'Un culo imponente.'
“Si la juventud es un defecto, es un defecto del que nos curamos demasiado pronto.” - James Russell
-Entonces, ¿con medias o sin medias?-le preguntó Samantha.
La
rubia estaba en la habitación de Rachel, colocándose un vestido azul pálido
bastante corto, que dejaba ver sus pálidas y delgadas piernas. Rachel se
encontraba tirada bocaabajo en la cama, sosteniendo la cabeza con las manos y
observando a su amiga. Ese era el quinto vestido que se probaba, y aún quedaban
seis más en el montón.
-No
me gusta ese vestido, ya te he dicho que prefería el más oscuro-le dijo Rachel
mientras señalaba al montón de los que su amiga había desechado.
-Pero
con el oscuro parezco aún más blanca de lo que soy-protestó Sam mientras se
acercaba al montón y recuperaba el favorito de su amiga.
-La
palidez es atractiva-Rachel se encogió de hombros levemente.
-Y
me lo dice la que describe al hombre de sus sueños como un chico de tez morena
y pelo rojo-los ojos azules de la chica rodaron burlones.
-¿No
se suponía que el hombre de mis sueños era Benjamin, según tu sabia
opinión?-repuso Rachel sonriendo levemente.
-Creo
que Benjamin es un chico explosivo… ¿Lo pillas? ¡Explosivo!
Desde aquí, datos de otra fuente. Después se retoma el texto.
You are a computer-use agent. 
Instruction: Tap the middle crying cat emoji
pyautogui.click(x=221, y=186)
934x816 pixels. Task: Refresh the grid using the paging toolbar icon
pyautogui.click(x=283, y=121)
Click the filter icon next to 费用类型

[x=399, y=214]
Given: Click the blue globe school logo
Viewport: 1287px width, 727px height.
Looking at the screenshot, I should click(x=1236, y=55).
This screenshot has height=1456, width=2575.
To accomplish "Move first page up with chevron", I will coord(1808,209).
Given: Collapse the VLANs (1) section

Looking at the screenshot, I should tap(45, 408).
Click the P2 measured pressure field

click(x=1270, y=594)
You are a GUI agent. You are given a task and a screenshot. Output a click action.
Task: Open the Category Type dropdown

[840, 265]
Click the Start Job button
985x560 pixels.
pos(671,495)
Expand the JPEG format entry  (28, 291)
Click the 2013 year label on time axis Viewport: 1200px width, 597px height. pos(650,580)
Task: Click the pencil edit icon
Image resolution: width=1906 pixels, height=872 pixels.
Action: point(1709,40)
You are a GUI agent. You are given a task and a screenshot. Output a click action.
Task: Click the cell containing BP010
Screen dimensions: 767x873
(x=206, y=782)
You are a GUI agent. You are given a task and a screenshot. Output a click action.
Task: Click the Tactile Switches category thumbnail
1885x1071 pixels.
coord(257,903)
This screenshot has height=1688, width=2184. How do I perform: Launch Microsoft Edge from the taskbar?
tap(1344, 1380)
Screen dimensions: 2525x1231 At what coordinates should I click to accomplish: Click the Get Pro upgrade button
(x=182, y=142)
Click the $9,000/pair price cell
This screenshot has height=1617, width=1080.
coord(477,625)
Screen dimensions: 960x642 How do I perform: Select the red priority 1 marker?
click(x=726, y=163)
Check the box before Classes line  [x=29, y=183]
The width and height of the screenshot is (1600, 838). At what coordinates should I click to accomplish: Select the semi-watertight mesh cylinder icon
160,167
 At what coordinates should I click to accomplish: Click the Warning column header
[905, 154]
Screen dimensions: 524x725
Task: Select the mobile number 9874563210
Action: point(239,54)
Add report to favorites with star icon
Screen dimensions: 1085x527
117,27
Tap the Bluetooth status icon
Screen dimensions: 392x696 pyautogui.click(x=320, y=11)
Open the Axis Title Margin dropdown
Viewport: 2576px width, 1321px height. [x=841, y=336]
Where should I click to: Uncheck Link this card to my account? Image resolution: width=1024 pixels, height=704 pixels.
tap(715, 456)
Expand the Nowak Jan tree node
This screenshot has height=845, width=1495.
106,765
Porque hicisteis
explotar aquello en medio del Hexágono… Sois… La bomba juntos-la chica se dobló
sobre sí misma riéndose a carcajadas.
Rachel
intentó protestar al principio, diciéndole que era un tema sobre el que no se
debía bromear, pero finalmente sucumbió y empezó a reírse, contagiada por la
risa chillona de su amiga. Habían pasado dos semanas desde el accidente y todo
se había normalizado: sus compañeros dejaban de decir “Boom” cuando ella pasaba
a su lado y habían dejado de fingir tropezarse con ella en las escaleras. Pero
no hablaba con Benjamin desde ese día, tras rechazarlo cuando apareció en casa,
el rubio no había vuelto a dar señales de vida y había estado asistiendo a los
Niveles Superiores en lugar de ir al Hexágono.
Ni siquiera se habían cruzado en las escaleras del edificio, y no se
había atrevido a preguntarle nada a su hermana Gina.
-Me
voy a volver a probar el oscuro, pero sólo porque tú eres una chica que sabe lo
que hay que hacer para llamar la atención, aunque eso implique rodar por las
escaleras-volvió a reírse entre dientes mientras se sacaba la tela de color
pálido.
La
morena puso los ojos en blanco y mantuvo una sonrisa en su rostro. Era
imposible no pasárselo bien con Samantha, una chica que siempre estaba
dispuesta a hacer chistes sobre cualquier cosa que se le pasara por la cabeza.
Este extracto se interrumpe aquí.